■ **EXERCISE OBJECTIVE**: Copy every entry below word for word, keeping each line unchanged.

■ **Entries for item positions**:
>> Begin

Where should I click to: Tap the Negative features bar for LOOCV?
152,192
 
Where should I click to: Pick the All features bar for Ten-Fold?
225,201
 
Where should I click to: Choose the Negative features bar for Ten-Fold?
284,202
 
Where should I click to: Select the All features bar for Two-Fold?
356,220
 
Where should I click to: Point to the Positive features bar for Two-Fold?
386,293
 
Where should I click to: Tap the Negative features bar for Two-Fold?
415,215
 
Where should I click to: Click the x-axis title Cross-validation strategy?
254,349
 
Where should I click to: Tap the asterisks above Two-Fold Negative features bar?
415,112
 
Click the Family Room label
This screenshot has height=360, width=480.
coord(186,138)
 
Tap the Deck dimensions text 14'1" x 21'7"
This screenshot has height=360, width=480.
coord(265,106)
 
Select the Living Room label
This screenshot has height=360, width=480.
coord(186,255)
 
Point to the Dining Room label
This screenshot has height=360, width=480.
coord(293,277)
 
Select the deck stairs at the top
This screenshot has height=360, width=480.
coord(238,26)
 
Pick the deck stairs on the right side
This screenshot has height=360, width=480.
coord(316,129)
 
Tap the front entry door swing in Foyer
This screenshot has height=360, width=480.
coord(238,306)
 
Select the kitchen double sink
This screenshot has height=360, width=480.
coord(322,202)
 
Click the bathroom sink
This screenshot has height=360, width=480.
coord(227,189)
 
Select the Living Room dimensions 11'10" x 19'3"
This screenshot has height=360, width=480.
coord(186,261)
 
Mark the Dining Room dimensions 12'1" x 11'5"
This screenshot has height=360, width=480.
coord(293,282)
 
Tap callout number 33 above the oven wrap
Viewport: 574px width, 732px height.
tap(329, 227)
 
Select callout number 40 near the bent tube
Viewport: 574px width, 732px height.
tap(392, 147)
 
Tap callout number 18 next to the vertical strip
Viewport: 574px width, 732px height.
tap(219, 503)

>> End

■ **SOLVED PROBLEM**:
Where should I click to: Tap the Negative features bar for LOOCV?
152,192
 
Where should I click to: Pick the All features bar for Ten-Fold?
225,201
 
Where should I click to: Choose the Negative features bar for Ten-Fold?
284,202
 
Where should I click to: Select the All features bar for Two-Fold?
356,220
 
Where should I click to: Point to the Positive features bar for Two-Fold?
386,293
 
Where should I click to: Tap the Negative features bar for Two-Fold?
415,215
 
Where should I click to: Click the x-axis title Cross-validation strategy?
254,349
 
Where should I click to: Tap the asterisks above Two-Fold Negative features bar?
415,112
 
Click the Family Room label
This screenshot has height=360, width=480.
coord(186,138)
 
Tap the Deck dimensions text 14'1" x 21'7"
This screenshot has height=360, width=480.
coord(265,106)
 
Select the Living Room label
This screenshot has height=360, width=480.
coord(186,255)
 
Point to the Dining Room label
This screenshot has height=360, width=480.
coord(293,277)
 
Select the deck stairs at the top
This screenshot has height=360, width=480.
coord(238,26)
 
Pick the deck stairs on the right side
This screenshot has height=360, width=480.
coord(316,129)
 
Tap the front entry door swing in Foyer
This screenshot has height=360, width=480.
coord(238,306)
 
Select the kitchen double sink
This screenshot has height=360, width=480.
coord(322,202)
 
Click the bathroom sink
This screenshot has height=360, width=480.
coord(227,189)
 
Select the Living Room dimensions 11'10" x 19'3"
This screenshot has height=360, width=480.
coord(186,261)
 
Mark the Dining Room dimensions 12'1" x 11'5"
This screenshot has height=360, width=480.
coord(293,282)
 
Tap callout number 33 above the oven wrap
Viewport: 574px width, 732px height.
tap(329, 227)
 
Select callout number 40 near the bent tube
Viewport: 574px width, 732px height.
tap(392, 147)
 
Tap callout number 18 next to the vertical strip
Viewport: 574px width, 732px height.
tap(219, 503)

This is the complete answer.